- Instruções das tarefas
**a.** Reproduza, sem alterações, o trecho do texto sobre a pesquisa do Einstein que se inicia pelas palavras contendo "A outra abordagem" e se encerra em "cientista do Einstein.".
**b.** Responda às perguntas a seguir com base no texto sobre a pesquisa do Einstein.
(i) Segundo a cientista, que modificação seria adicionada à célula para produzir o colágeno?
(ii) Quem financia o projeto e por meio de quê?
(iii) Por qual órgão foi aprovada a pomada mencionada por Priscila?

- Texto do exercício
○ ○ ○ ○ ○
A outra abordagem da pesquisa do Einstein usa as mesmas ferramentas de edição genética para tentar produzir uma molécula de colágeno funcional que consiga ser sintetizada sem o pedaço da proteína que está mutada. “Temos prova de conceito de que isso funciona. Adicionaríamos uma modificação para a célula pular esse trecho do gene que tem a mutação, conseguindo produzir um colágeno que mantenha suas funções, mesmo sem um pedaço. É interessante pensando em escalonamento da estratégia para outras mutações da EB”, afirma a cientista do Einstein.
Não há ainda perspectiva de quando o Instituto deve avançar para os testes clínicos no projeto, que tem financiamento do Ministério da Saúde por meio de edital do Conselho Nacional de Desenvolvimento Científico e Tecnológico (CNPq). Contudo, Priscila destaca a importância do estudo no cenário das doenças raras. “Há sete anos, não víamos nenhum estudo clínico como essa pomada que foi aprovada pela FDA. Então, há uma expectativa muito grande de que, com essas novas tecnologias e investimento em pesquisa, possamos ter mais produtos sendo aprovados nos próximos 10 anos. A Epidermólise Bolhosa ainda é muito desafiadora em termos de cura. Não estamos pensando nisso com esse projeto, mas sim em uma melhoria de qualidade de vida e ainda uma maneira importante de evitar carcinoma a longo prazo e feridas que podem formar sepse [conjunto de manifestações graves em todo o organismo produzidas por uma infecção]”, destaca.
○ ○ ○ ○ ○
- Registros do conjunto
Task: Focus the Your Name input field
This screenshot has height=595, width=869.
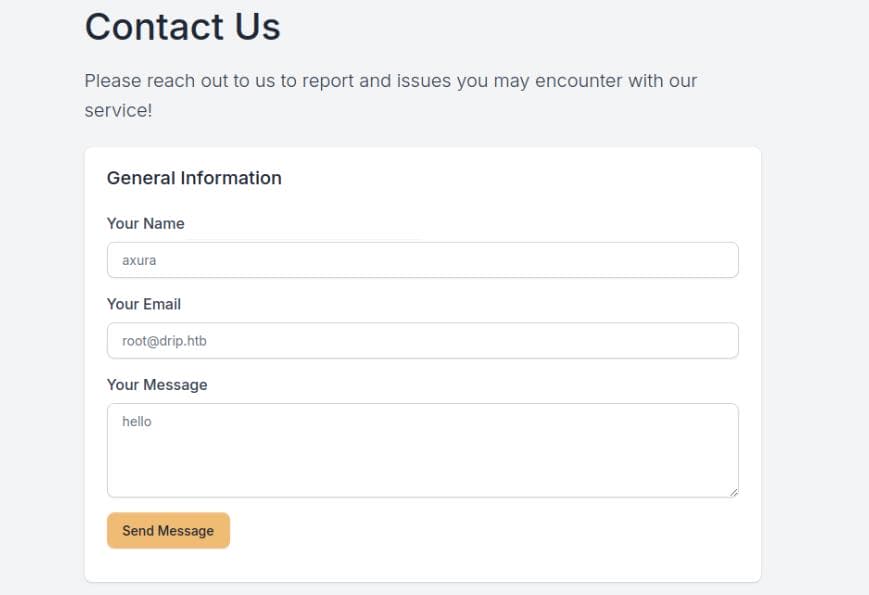Action: (422, 260)
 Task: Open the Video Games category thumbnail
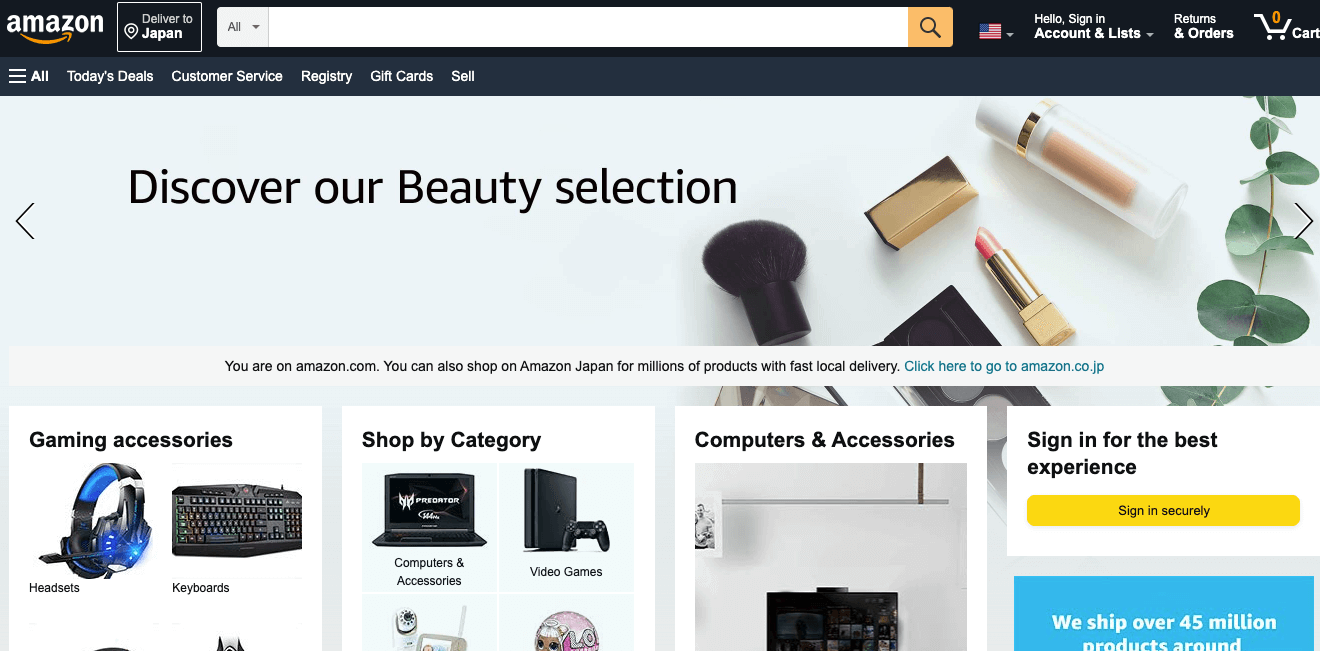(x=566, y=526)
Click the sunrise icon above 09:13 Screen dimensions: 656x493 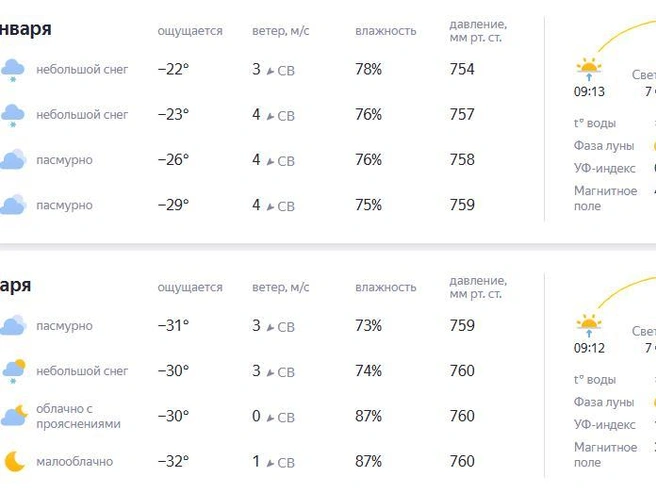(589, 69)
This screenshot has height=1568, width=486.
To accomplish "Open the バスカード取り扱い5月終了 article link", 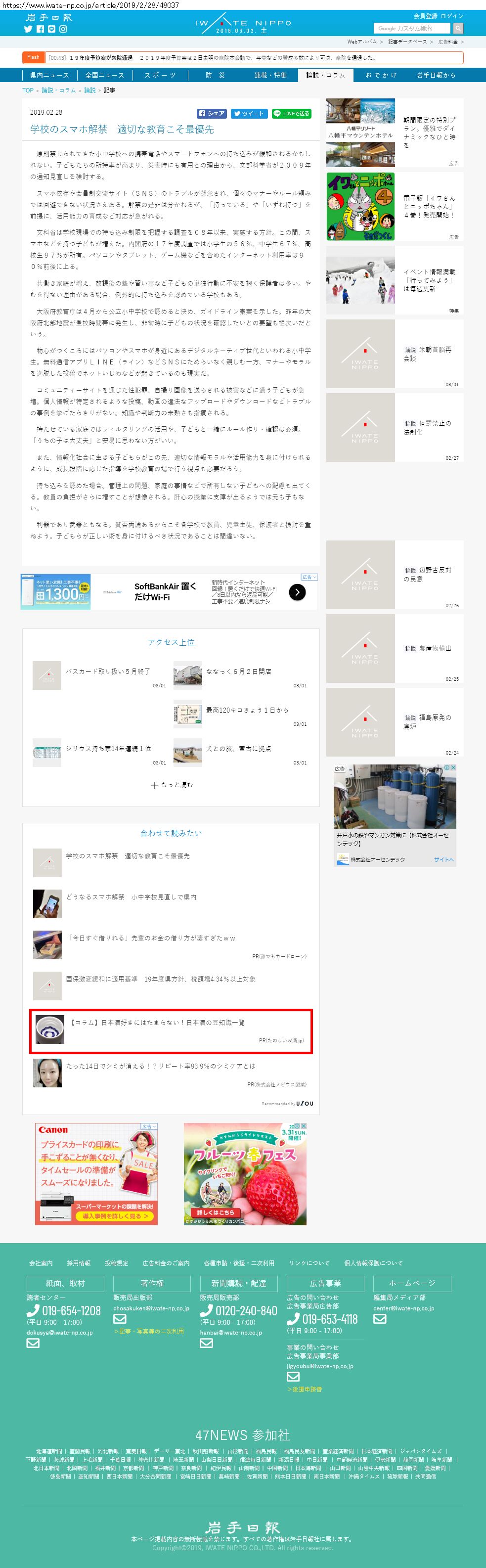I will [x=108, y=671].
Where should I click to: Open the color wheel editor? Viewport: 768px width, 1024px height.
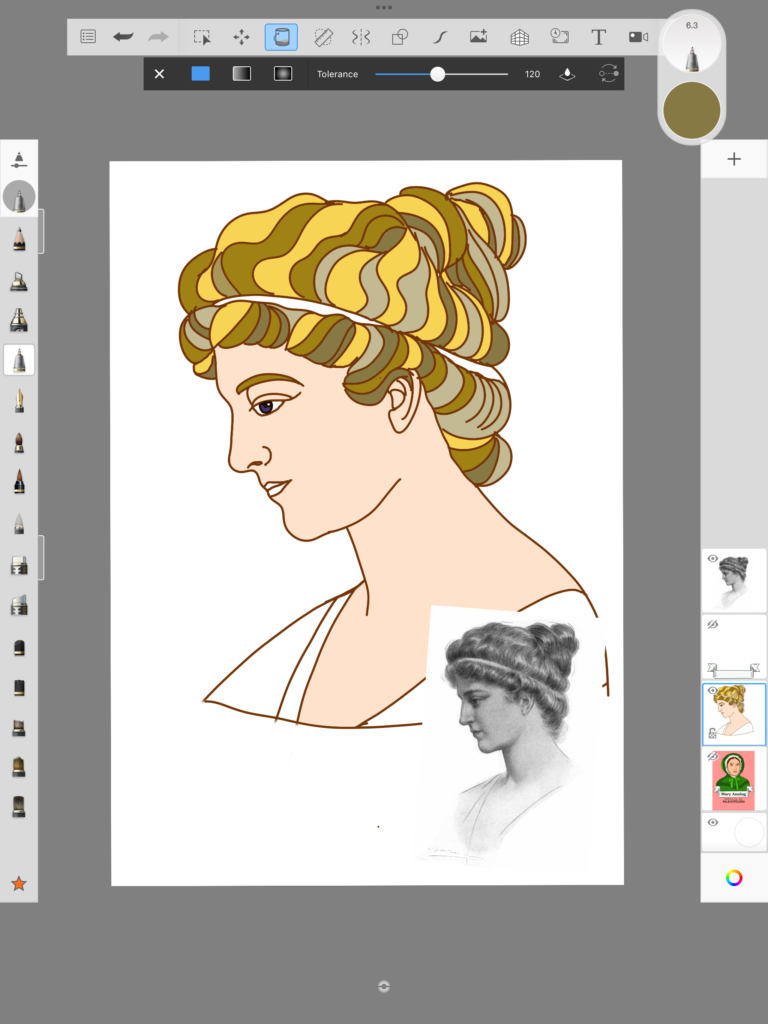coord(734,878)

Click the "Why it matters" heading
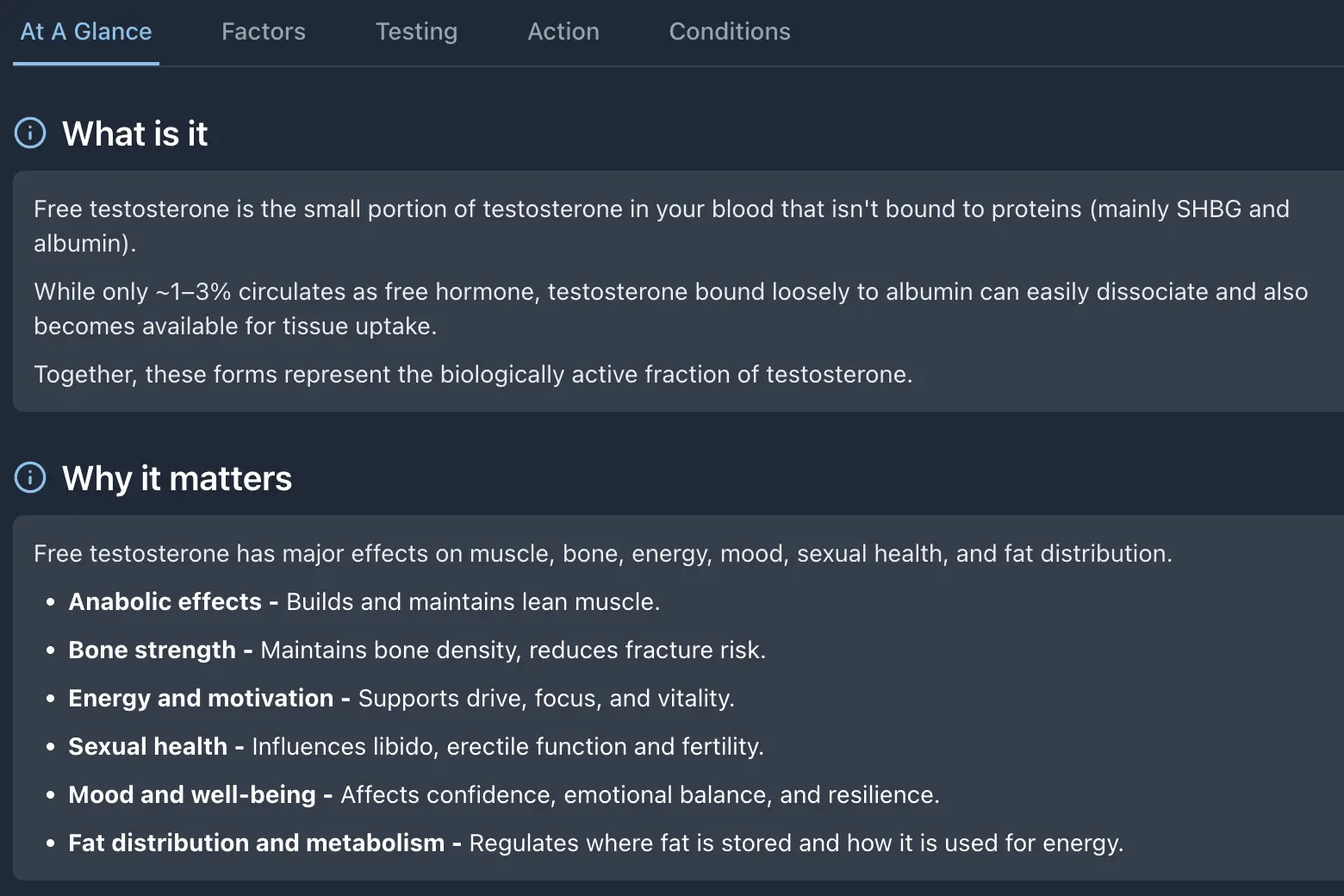coord(177,477)

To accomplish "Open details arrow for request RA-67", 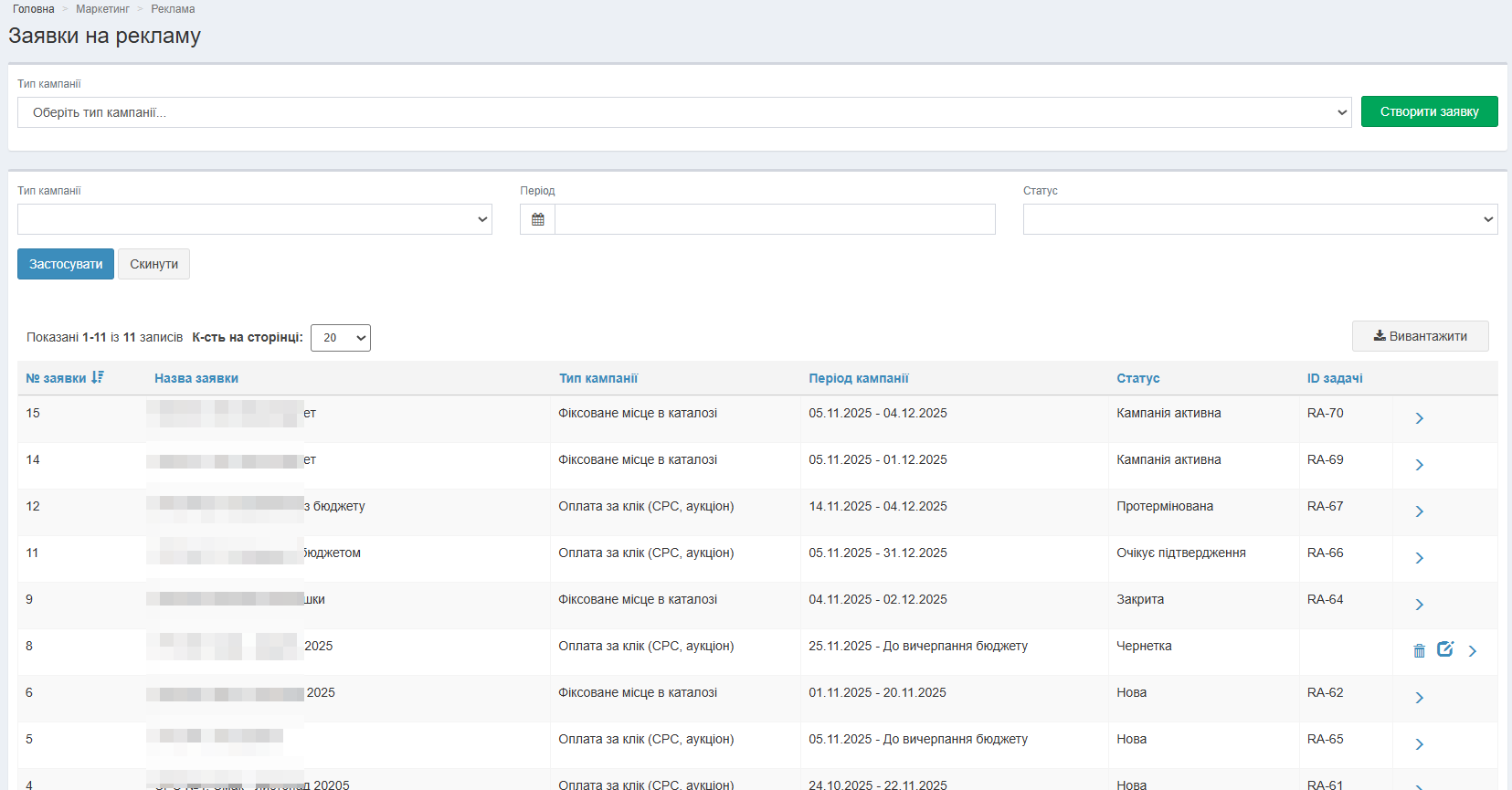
○ ○ ○ ○ ○
- Respostas das tarefas
**a.**
A outra abordagem da pesquisa do Einstein usa as mesmas ferramentas de edição genética para tentar produzir uma molécula de colágeno funcional que consiga ser sintetizada sem o pedaço da proteína que está mutada. “Temos prova de conceito de que isso funciona. Adicionaríamos uma modificação para a célula pular esse trecho do gene que tem a mutação, conseguindo produzir um colágeno que mantenha suas funções, mesmo sem um pedaço. É interessante pensando em escalonamento da estratégia para outras mutações da EB”, afirma a cientista do Einstein.

**b.**
(i) Uma modificação para a célula pular o trecho do gene que tem a mutação.
(ii) O Ministério da Saúde, por meio de edital do Conselho Nacional de Desenvolvimento Científico e Tecnológico (CNPq).
(iii) Pela FDA.